→ Input for this task
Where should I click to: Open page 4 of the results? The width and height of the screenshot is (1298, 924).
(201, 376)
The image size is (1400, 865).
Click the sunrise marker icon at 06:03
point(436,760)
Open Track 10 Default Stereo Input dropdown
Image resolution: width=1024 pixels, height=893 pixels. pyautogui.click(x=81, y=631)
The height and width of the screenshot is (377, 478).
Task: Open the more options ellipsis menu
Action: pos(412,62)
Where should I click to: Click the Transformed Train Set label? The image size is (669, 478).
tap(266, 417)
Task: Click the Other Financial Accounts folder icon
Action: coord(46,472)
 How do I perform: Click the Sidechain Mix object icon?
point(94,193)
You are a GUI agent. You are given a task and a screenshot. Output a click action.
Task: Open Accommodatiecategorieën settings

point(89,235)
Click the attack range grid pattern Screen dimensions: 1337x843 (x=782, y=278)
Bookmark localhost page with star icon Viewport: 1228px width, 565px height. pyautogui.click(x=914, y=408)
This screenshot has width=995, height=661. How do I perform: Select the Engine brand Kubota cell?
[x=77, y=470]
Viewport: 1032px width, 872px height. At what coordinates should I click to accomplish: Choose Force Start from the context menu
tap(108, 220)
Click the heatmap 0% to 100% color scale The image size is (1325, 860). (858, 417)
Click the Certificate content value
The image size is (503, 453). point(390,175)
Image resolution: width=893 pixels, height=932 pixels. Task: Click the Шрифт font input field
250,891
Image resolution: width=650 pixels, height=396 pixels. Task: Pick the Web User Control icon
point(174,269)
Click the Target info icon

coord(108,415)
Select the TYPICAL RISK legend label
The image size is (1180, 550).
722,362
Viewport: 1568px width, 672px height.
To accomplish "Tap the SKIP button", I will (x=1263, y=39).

→ Task details
Output each record precisely as written.

→ Answer to this task
Where should I click to: Open page 4 of the results? The width and height of the screenshot is (1298, 924).
(201, 376)
The image size is (1400, 865).
Click the sunrise marker icon at 06:03
point(436,760)
Open Track 10 Default Stereo Input dropdown
Image resolution: width=1024 pixels, height=893 pixels. pyautogui.click(x=81, y=631)
The height and width of the screenshot is (377, 478).
Task: Open the more options ellipsis menu
Action: pos(412,62)
Where should I click to: Click the Transformed Train Set label? The image size is (669, 478).
tap(266, 417)
Task: Click the Other Financial Accounts folder icon
Action: coord(46,472)
 How do I perform: Click the Sidechain Mix object icon?
point(94,193)
You are a GUI agent. You are given a task and a screenshot. Output a click action.
Task: Open Accommodatiecategorieën settings

point(89,235)
Click the attack range grid pattern Screen dimensions: 1337x843 (x=782, y=278)
Bookmark localhost page with star icon Viewport: 1228px width, 565px height. pyautogui.click(x=914, y=408)
This screenshot has width=995, height=661. How do I perform: Select the Engine brand Kubota cell?
[x=77, y=470]
Viewport: 1032px width, 872px height. At what coordinates should I click to accomplish: Choose Force Start from the context menu
tap(108, 220)
Click the heatmap 0% to 100% color scale The image size is (1325, 860). (858, 417)
Click the Certificate content value
The image size is (503, 453). point(390,175)
Image resolution: width=893 pixels, height=932 pixels. Task: Click the Шрифт font input field
250,891
Image resolution: width=650 pixels, height=396 pixels. Task: Pick the Web User Control icon
point(174,269)
Click the Target info icon

coord(108,415)
Select the TYPICAL RISK legend label
The image size is (1180, 550).
722,362
Viewport: 1568px width, 672px height.
To accomplish "Tap the SKIP button", I will (x=1263, y=39).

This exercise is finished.